Mark De Friest was first arrested in 1978 for stealing the work tools willed to him by his father after his stepmother called police on him. In jail, his 4-year sentence was increased to 34-year sentence thanks to his 13 attempts at escaping the jail. He had an exceptional memory where he could learn by heart the patterns of the keys of the prison and then exactly duplicate them on any substance that was accessible to him. He had a really bad time inside the jail. The “escape artist” was dispossessed of almost everything, even water, for 11 days in a row once

 Kazimierz Piechowski


One of the most daring escapes ever came in the Auschwitz concentration camp when Kazimierz Piechowski and three prisoners escaped right under the nose of German officers. A group of four Polish prisoners, Kazimierz Piechowski, Gienek Bendera, a boy scout Stanislaw Gustaw Juster and a priest Józef Lempart were fed up of the tortures on them and in June 1942, they stole the uniforms of German officers and stole the car of deputy fuehrer, a Steyr 220, the fastest car of that time. When they reached the gates, they simply barked orders at the guards to open the gate and guards, seeing the car of a reputed officer obliged. They became the only four prisoners to have escaped out of the 144 prisoners in that camp at Auschwitz.

 Frank Abagnale


The main subject of 2012 thriller Catch Me If You Can, Frank Abagnale was a master impersonator whose crimes were not only big but extremely daring. His crimes included flying over 1,000,000 miles between the ages of 16 and 18 by impersonating a Pan Am cockpit. He was sentenced to 12 years of prison, but luck shined on him, as the officer forgot his transfer papers and he was able to convince the guards to let him out as he was actually an undercover prison inspector. He was treated much better in the prison and then used a friend, who impersonated an FBI agent and helped him get out of the jail.

 Keith Rose, Andrew Rodger, and Matthew Williams





Keith Rose, Andrew Rodger, and Matthew Williams were serving time at the British Alcatraz of Parkhurst prison on the Isle of Wight. They were not deterred with the reputation of the prison and planned an escape.
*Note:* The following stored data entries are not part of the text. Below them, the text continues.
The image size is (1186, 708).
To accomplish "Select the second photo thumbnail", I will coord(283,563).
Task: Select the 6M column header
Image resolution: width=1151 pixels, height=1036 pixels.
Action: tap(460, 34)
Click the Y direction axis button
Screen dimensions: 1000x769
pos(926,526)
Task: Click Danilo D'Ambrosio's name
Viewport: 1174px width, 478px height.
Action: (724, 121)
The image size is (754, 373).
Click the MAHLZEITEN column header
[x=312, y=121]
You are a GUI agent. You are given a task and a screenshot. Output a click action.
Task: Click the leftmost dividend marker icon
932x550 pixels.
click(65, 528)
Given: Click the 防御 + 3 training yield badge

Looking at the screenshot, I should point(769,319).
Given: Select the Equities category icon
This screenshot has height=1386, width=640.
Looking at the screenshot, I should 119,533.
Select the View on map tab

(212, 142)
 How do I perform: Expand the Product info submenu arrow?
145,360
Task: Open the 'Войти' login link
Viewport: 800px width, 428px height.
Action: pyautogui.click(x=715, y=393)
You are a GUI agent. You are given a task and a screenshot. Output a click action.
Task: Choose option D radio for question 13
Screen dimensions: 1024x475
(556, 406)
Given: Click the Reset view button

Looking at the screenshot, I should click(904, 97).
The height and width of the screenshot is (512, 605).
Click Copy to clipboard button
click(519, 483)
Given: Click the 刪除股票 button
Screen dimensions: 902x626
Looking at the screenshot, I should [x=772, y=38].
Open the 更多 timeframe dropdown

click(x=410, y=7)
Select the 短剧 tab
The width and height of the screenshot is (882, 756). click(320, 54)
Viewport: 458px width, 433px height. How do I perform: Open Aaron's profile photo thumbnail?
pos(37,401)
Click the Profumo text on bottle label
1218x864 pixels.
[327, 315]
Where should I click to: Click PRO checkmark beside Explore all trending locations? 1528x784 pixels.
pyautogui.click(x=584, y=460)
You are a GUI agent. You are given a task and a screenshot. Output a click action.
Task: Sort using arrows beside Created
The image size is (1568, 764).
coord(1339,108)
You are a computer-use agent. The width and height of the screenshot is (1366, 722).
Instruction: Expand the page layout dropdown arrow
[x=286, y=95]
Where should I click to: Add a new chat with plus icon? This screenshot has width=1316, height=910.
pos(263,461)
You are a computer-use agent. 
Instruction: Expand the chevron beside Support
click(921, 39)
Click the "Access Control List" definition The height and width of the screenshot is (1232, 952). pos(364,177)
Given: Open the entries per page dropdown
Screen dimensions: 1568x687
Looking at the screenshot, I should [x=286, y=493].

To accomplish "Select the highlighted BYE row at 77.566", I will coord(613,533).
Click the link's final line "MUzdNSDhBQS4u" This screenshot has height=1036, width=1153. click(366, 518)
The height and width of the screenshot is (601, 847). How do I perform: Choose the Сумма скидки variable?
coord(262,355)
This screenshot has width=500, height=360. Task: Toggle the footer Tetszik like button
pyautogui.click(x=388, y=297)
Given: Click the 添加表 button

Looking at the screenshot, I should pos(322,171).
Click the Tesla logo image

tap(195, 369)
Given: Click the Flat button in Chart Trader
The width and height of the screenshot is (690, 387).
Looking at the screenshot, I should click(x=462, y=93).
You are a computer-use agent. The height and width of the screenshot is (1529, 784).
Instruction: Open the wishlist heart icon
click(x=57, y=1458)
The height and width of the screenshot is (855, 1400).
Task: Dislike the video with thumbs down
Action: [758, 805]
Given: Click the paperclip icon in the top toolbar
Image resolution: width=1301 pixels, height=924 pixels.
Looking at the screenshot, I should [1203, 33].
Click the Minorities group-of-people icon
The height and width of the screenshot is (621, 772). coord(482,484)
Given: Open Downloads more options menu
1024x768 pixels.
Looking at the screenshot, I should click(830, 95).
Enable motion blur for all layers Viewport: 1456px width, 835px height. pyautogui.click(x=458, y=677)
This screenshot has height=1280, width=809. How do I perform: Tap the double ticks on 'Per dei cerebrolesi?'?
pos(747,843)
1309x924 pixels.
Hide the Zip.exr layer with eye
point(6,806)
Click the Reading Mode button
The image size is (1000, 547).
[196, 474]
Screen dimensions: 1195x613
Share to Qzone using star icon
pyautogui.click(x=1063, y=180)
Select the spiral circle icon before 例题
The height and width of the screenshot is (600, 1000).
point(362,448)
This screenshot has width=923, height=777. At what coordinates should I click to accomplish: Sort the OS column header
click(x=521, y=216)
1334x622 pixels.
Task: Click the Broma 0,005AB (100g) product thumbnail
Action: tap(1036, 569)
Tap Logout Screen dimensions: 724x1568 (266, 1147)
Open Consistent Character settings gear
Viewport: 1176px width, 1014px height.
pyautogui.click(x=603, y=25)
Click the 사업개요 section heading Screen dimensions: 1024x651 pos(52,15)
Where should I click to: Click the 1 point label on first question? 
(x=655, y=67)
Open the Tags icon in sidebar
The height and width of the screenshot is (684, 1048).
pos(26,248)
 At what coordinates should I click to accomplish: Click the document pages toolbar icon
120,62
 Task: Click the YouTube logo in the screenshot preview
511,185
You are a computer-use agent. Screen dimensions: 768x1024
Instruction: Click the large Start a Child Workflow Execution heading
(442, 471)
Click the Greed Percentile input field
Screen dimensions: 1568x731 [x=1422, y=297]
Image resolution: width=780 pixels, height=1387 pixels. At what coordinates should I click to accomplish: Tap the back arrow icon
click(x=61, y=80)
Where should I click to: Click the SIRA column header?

The trio was in for murder and planting a bomb and they used a key that was made by themselves to unlock a series of doors, and then scale the perimeter wall. They spent four days trying to steal something to get off the Island but were caught.

 Yoshie Shiratori

 Yoshie Shiratori was arrested on suspicion of murder and robbery in 1933 Japan. He tried to escape by using a wire to unlock his handcuffs in 1936 from the Aomori prison but was caught. His most daring escape came in 1942 when he escaped the Akita prison via the air vents. But when he was recaptured in 1946, the Sapporo District Court sentenced him to death. He used a sharp metal sheet to dig his way out using a bowl.